This study aimed to investigate the predictive effect of SYNTAX score II (SS-II) for the 1-year outcome in patients with ST-segment elevation myocardial infarction undergoing a primary percutaneous coronary intervention and whether SS-II improves the ability of anatomical and Logistic Clinical SYNTAX score and Global Registry of Acute Coronary Events to predict major adverse cardiac events (MACE).Background
SS-II can predict 1-year outcomes in patients with complex coronary artery disease. However, the prognostic value of SS-II for patients undergoing primary percutaneous coronary intervention remains unclear.Materials and methods
A total of 477 patients were divided into three groups on the basis of SS-II [SS-II low tertile <20 (n=161), 20 ≤SS-II intermediate tertile ≤26 (n=145), and SS-II high tertile >26 (n=171)]. Kaplan–Meier methods were used to compare the MACE at the 1-year follow-up.Results
MACE was highest in the SS-II high tertile (21.1 vs. 10.3 vs. 5.5%, P<0.001), including all-cause mortality (11.7 vs. 4.1 vs. 2.5%, P=0.001), target vessel revascularization (7.6 vs. 4.1 vs. 1.8%, P=0.037), and recurrent MI (5.8 vs. 2.1 vs. 1.2%, P=0.035), compared with SS-II intermediate and low tertiles.

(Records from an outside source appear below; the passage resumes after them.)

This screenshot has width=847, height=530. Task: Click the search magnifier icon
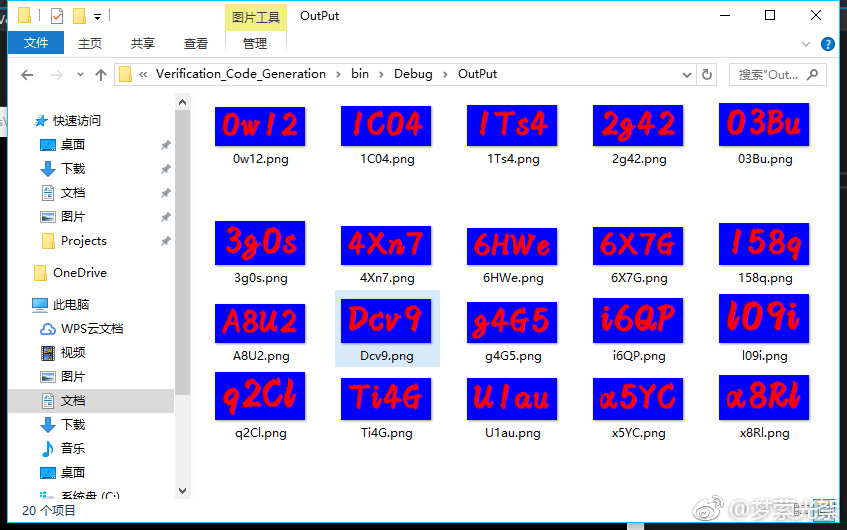pyautogui.click(x=812, y=74)
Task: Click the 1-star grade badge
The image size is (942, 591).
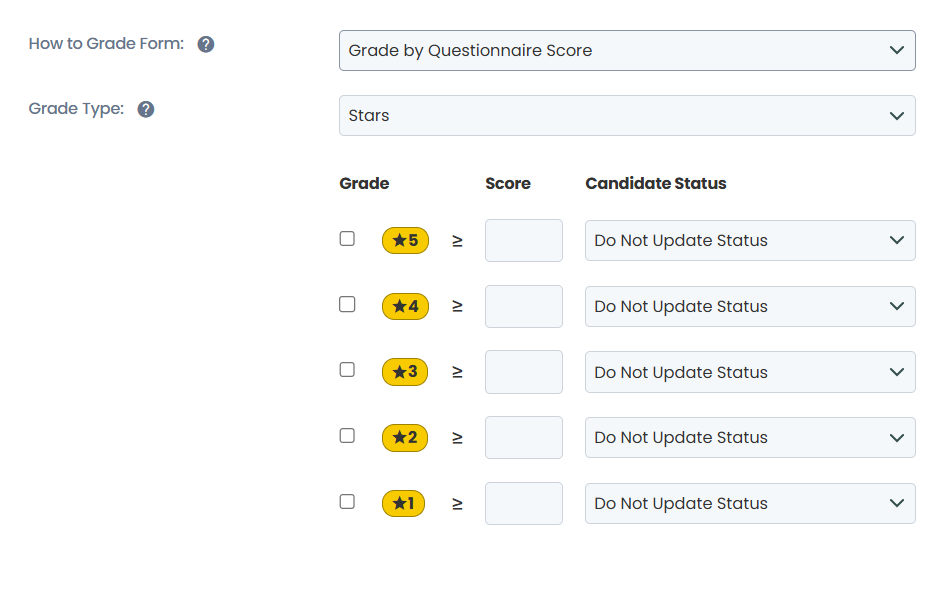Action: click(404, 503)
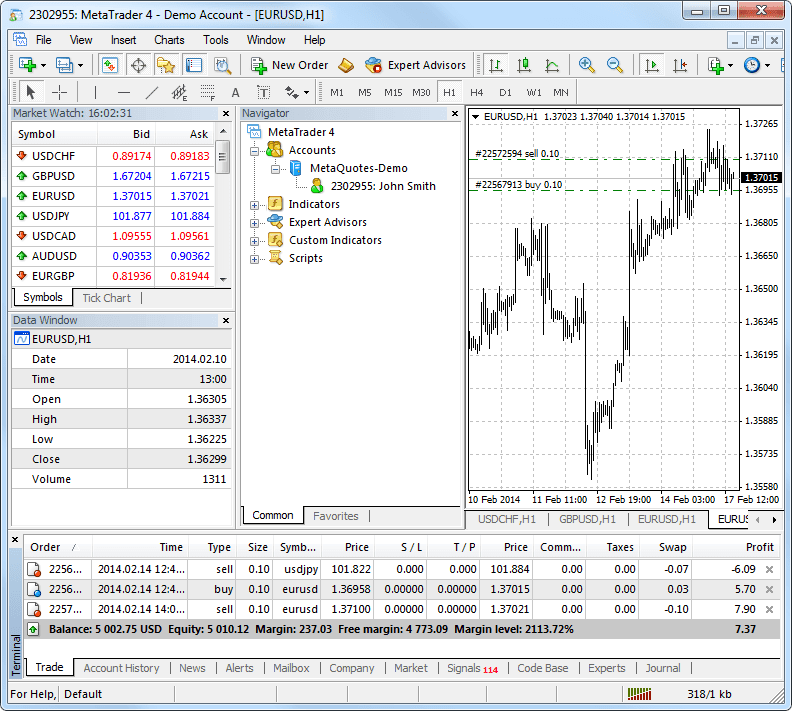The width and height of the screenshot is (792, 711).
Task: Select the Fibonacci retracement tool
Action: (208, 92)
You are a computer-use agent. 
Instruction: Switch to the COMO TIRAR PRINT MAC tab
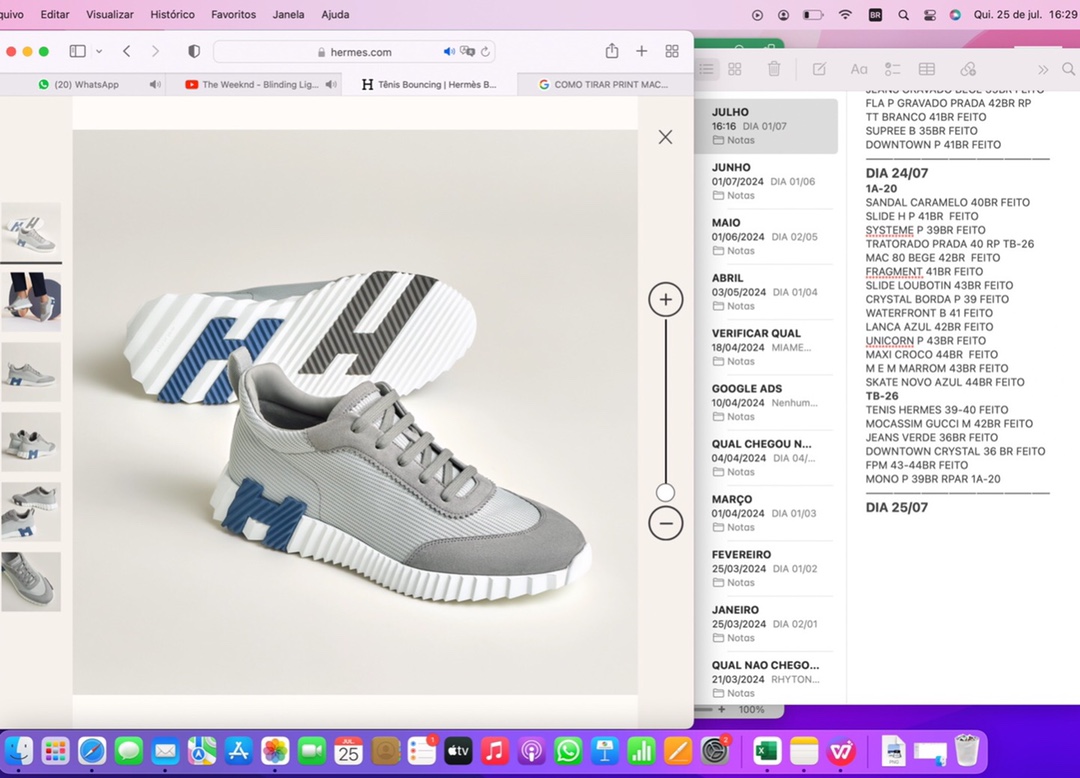coord(606,85)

In Cox multivariable analysis, SS-II was an independent predictor for MACE at 1 year. The receiver operating characteristic curve showed that SS-II had 60% sensitivity and 78% specificity for predicting 1-year MACE as a cut-off value of 27.5. The respective C-statistics of SS-II, anatomical, and Logistic Clinical SYNTAX score and Global Registry of Acute Coronary Events for MACE were 0.726, 0.587, 0.684, and 0.628 (P<0.05).Conclusion
SS-II can predict 1-year clinical outcomes in patients with ST-segment elevation myocardial infarction and has an improved ability to predict MACE.